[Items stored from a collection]
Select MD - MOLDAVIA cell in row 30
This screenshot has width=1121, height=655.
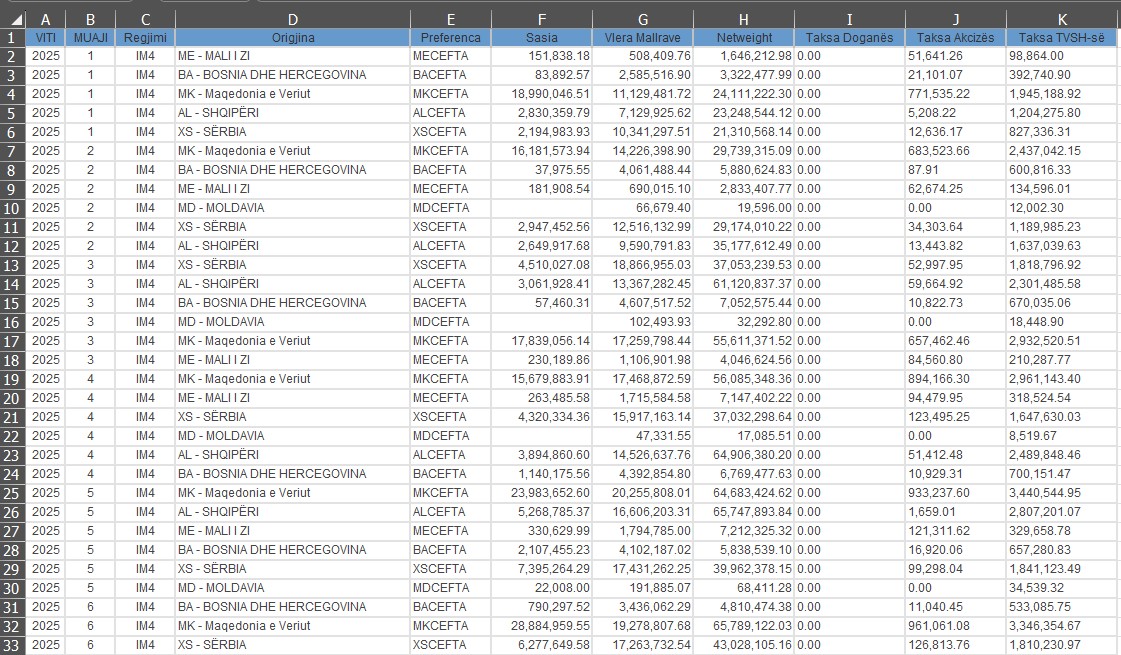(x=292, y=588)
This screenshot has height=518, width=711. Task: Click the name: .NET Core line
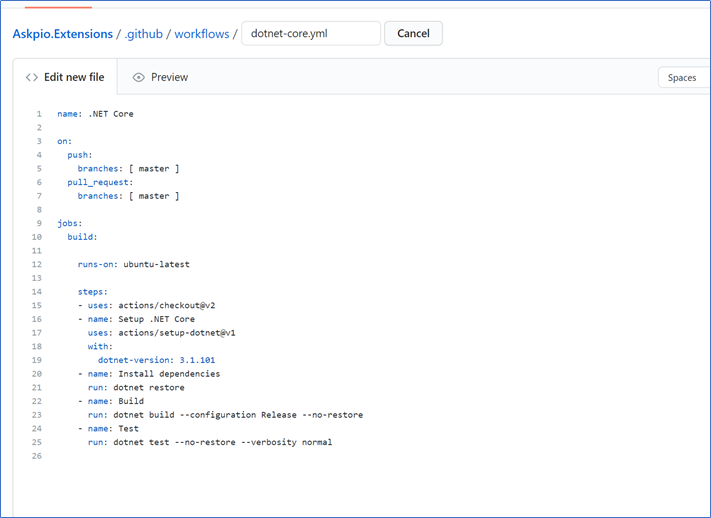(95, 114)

---

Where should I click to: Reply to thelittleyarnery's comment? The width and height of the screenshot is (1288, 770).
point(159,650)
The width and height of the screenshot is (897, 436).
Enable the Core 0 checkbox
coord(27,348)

Instructions for the task
Show each line of the entries above that contains the word "height", copying every such line in full.

Task response
This screenshot has width=1121, height=655.
This screenshot has height=518, width=711. Task: Click the name: .NET Core line
Where should I click to: Reply to thelittleyarnery's comment? The width and height of the screenshot is (1288, 770).
The width and height of the screenshot is (897, 436).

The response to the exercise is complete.